→ Records to use:
* * *
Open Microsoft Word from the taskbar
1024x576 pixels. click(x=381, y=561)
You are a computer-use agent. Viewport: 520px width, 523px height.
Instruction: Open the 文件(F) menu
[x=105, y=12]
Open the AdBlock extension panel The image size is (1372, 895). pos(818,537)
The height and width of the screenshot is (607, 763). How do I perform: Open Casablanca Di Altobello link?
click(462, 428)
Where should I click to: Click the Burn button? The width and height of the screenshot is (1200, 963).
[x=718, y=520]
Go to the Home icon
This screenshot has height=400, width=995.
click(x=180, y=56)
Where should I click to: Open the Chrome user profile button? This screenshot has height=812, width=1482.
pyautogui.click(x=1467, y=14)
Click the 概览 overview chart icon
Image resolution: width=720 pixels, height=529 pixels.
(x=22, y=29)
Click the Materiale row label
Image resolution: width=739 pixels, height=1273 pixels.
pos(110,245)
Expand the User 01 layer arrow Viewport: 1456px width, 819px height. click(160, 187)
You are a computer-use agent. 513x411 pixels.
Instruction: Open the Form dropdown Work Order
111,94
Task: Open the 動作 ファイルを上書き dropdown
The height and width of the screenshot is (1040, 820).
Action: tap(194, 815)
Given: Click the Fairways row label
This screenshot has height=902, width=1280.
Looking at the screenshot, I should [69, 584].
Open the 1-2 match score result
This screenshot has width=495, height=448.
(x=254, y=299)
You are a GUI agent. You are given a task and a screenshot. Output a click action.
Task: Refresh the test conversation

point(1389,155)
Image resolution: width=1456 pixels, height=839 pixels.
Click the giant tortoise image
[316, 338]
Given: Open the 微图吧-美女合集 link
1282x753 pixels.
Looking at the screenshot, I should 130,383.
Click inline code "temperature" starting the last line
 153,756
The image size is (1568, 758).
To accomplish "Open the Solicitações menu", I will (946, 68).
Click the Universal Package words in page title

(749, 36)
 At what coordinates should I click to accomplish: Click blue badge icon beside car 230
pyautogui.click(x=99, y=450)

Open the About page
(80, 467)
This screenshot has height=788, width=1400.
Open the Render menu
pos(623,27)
* * *
Could you recast all of the material above as a Markdown table with the columns Row and Line, giving each line its own numbered row and leaving out blank lines?

→ Output of the exercise:
| Row | Line |
|---|---|
| 1 | Open Microsoft Word from the taskbar |
| 2 | 1024x576 pixels. click(x=381, y=561) |
| 3 | You are a computer-use agent. Viewport: 520px width, 523px height. |
| 4 | Instruction: Open the 文件(F) menu |
| 5 | [x=105, y=12] |
| 6 | Open the AdBlock extension panel The image size is (1372, 895). pos(818,537) |
| 7 | The height and width of the screenshot is (607, 763). How do I perform: Open Casablanca Di Altobello link? |
| 8 | click(462, 428) |
| 9 | Where should I click to: Click the Burn button? The width and height of the screenshot is (1200, 963). |
| 10 | [x=718, y=520] |
| 11 | Go to the Home icon |
| 12 | This screenshot has height=400, width=995. |
| 13 | click(x=180, y=56) |
| 14 | Where should I click to: Open the Chrome user profile button? This screenshot has height=812, width=1482. |
| 15 | pyautogui.click(x=1467, y=14) |
| 16 | Click the 概览 overview chart icon |
| 17 | Image resolution: width=720 pixels, height=529 pixels. |
| 18 | (x=22, y=29) |
| 19 | Click the Materiale row label |
| 20 | Image resolution: width=739 pixels, height=1273 pixels. |
| 21 | pos(110,245) |
| 22 | Expand the User 01 layer arrow Viewport: 1456px width, 819px height. click(160, 187) |
| 23 | You are a computer-use agent. 513x411 pixels. |
| 24 | Instruction: Open the Form dropdown Work Order |
| 25 | 111,94 |
| 26 | Task: Open the 動作 ファイルを上書き dropdown |
| 27 | The height and width of the screenshot is (1040, 820). |
| 28 | Action: tap(194, 815) |
| 29 | Given: Click the Fairways row label |
| 30 | This screenshot has height=902, width=1280. |
| 31 | Looking at the screenshot, I should [69, 584]. |
| 32 | Open the 1-2 match score result |
| 33 | This screenshot has width=495, height=448. |
| 34 | (x=254, y=299) |
| 35 | You are a GUI agent. You are given a task and a screenshot. Output a click action. |
| 36 | Task: Refresh the test conversation |
| 37 | point(1389,155) |
| 38 | Image resolution: width=1456 pixels, height=839 pixels. |
| 39 | Click the giant tortoise image |
| 40 | [316, 338] |
| 41 | Given: Open the 微图吧-美女合集 link |
| 42 | 1282x753 pixels. |
| 43 | Looking at the screenshot, I should 130,383. |
| 44 | Click inline code "temperature" starting the last line |
| 45 |  153,756 |
| 46 | The image size is (1568, 758). |
| 47 | To accomplish "Open the Solicitações menu", I will (946, 68). |
| 48 | Click the Universal Package words in page title |
| 49 | (749, 36) |
| 50 |  At what coordinates should I click to accomplish: Click blue badge icon beside car 230 |
| 51 | pyautogui.click(x=99, y=450) |
| 52 | Open the About page |
| 53 | (80, 467) |
| 54 | This screenshot has height=788, width=1400. |
| 55 | Open the Render menu |
| 56 | pos(623,27) |